Forrest’s Fighting Preacher: David Campbell Kelley of Tennessee (Civil War Series)

More about Bob Henderson on Google+

Battlefield Shrugged

I had a heated discussion with a good friend the other day. I asked her to watch a video I shot in Shiloh, Tennessee about the Sesquicentennial ceremony of that epic Civil War battle. The response that I got caught me by surprise: “you know, one of my best friends is black, and all this talk about the Civil War is making me uncomfortable”. I began to feel angry, determining that she assumed, because I am a native Nashvillian, my perspective would be of a neo-Confederate in regards to my interest in that war. Having lived outside of the region for many years, I am well aware of stereotypes many people have about Southerners, especially if they have never spent much time in the region – or at least in Nashville. But I thought she knew me better than that. Originally from Michigan, this transplant has lived in Nashville since high school.

It wasn’t until 1993 (in my mid 30’s) that I had ever read anything about the American Civil War for pleasure. In hindsight, it occurred to me that I had never been taught anything about the Battle of Nashville in school, and this has been confirmed by many people who grew up in this city.


In December of 93′ I volunteered for one last deployment with the Tennessee Air National Guard. With the down-sizing of the United States active duty military following the collapse of the Soviet Union, National Guard units were getting squeezed harder to do more of the “real world” military operations. My brother Britt was very ill, and I had spent too much time away from my young family over the last few years. I decided 14 years was enough and I would leave the service after one final mission. It would be a 30 day operation based out of Germany to air-lift aid to Bosnia and Herzegovina: Operation Provide Promise under the command of the United Nations (UNHCR).
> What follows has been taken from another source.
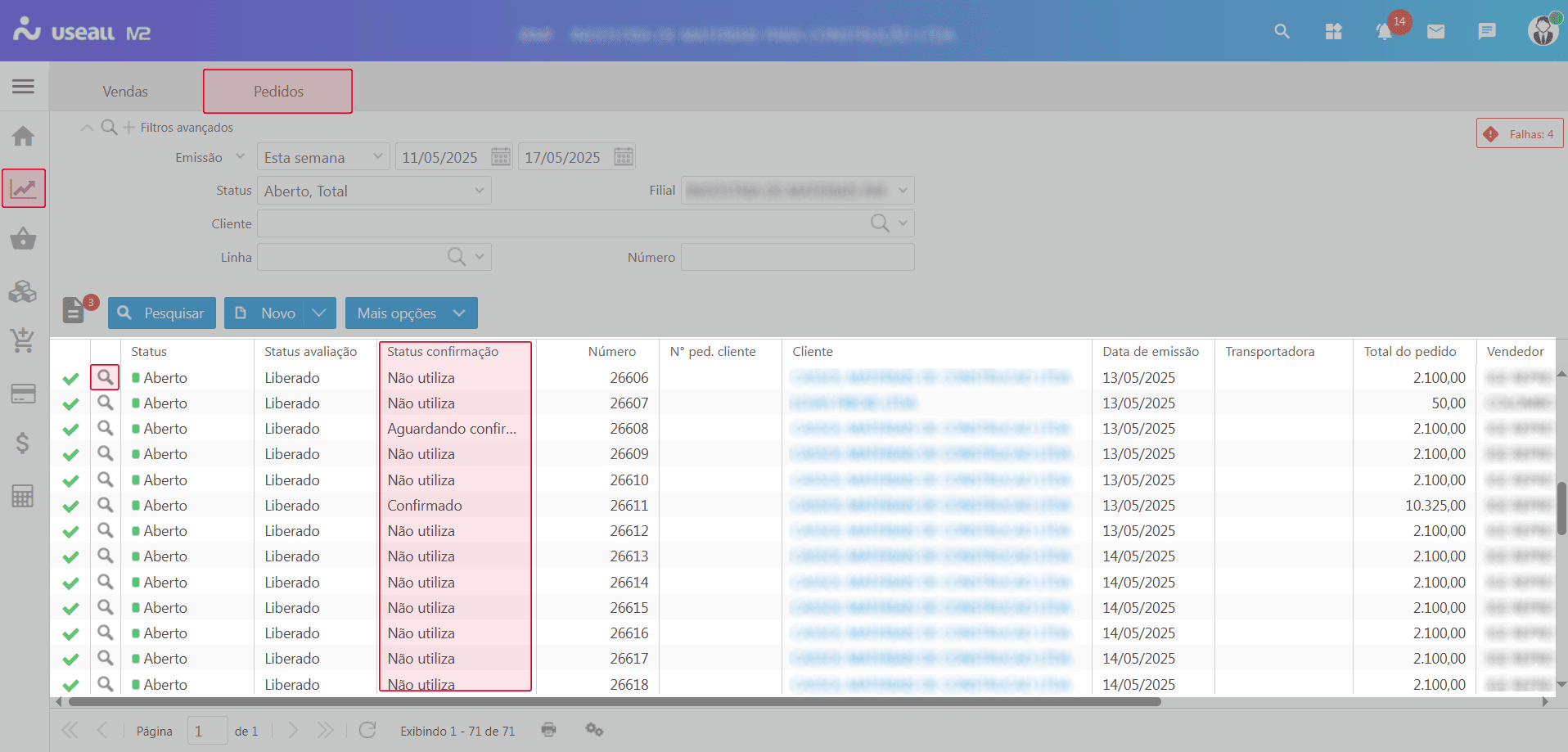Click the notifications bell with 14 badge
Viewport: 1568px width, 752px height.
click(1384, 32)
Hearing of my plans, my brother Blake suggested I should read ‘The Decisive Battle of Nashville’ by Stanley Horn which he gifted me for Christmas of that year. I did could hardly put the book down. It came alive to me, clearly visualizing the geographical description and typography of every single troop movement. Growing up on top of most of the vast expanse of the battlefield, I would never look at west and south Nashville the same way again. It also occurred to me that the battle tactics used by the US Army in 1864 were identical to the strategy that we used in Operation Desert Storm only three years prior. But what stuck me as most ironic, was that I was getting ready to deploy to assist with humanitarian relief operations in another civil war that also involved issues of race and ethnicity. At the time, I knew little about either of those two events.

I was reminded of a discussion I had with a British Naval Officer from Scotland a few years before this. He knew more about the American Civil War than I did, to my embarrassment. I also recalled him almost falling off his bar stool when I told him I was “Scotch-Irish”. He responded: “Damn it man, scotch is what you drink…and forget about the Irish part of it!” He latter shared a very emotional story about his first taste of war aboard the HMS Sheffield in the Faulkin Islands War in 1982. For the first time in my life, I began to consider the study of history might have some practical use in the present.

After my experience in Bosnia, I began to research my own country’s Civil War. One rainy Saturday, I decided to take my two young sons to the Carter House Museum in Franklin, Tennessee. Following the tour, I asked the curator, Thomas Cartwright, how I would go about researching my own family connection. All I knew was that I had a Confederate soldier by the name of Walter Scott Bearden; my maternal Grandfather’s paternal Grandfather. Thomas pulled out a reference book and determined that he was an officer in the 41st Tennessee out of Bedford County. He also knew that they had been part of Brig. General Strahl’s Brigade during the Battle of Franklin, which was almost completely wiped out, including the death of General Strahl.

This peaked my interest in running Lt. Bearden’s biography down leading me from battle to battle, through almost every major conflict in the Western Theater of the American Civil War. I found that my ancestor had been wounded twice in The Battle of Atlanta, the second wound in the upper-thigh (usually fatal),  leading a rear-guard action out of Atlanta near Jonesboro, Georgia. He would have been presumed to have been beyond help, but a particular nurse from Shelbyville, Tennessee took a special interest in the young Lieutenant. He survived, and they married after the war. Walter S. Bearden practiced law and was a Circuit Judge in Middle Tennessee for many years. He also was very involved with his former Sargent Sumner Archibald Cunningham in the publishing and circulation of The Confederate Veteran Magazine, a collection of Confederate stories of the war. He also was one of the keynote speakers at the dedication of the Confederate monument in the Franklin City Square around the turn of the 20th Century.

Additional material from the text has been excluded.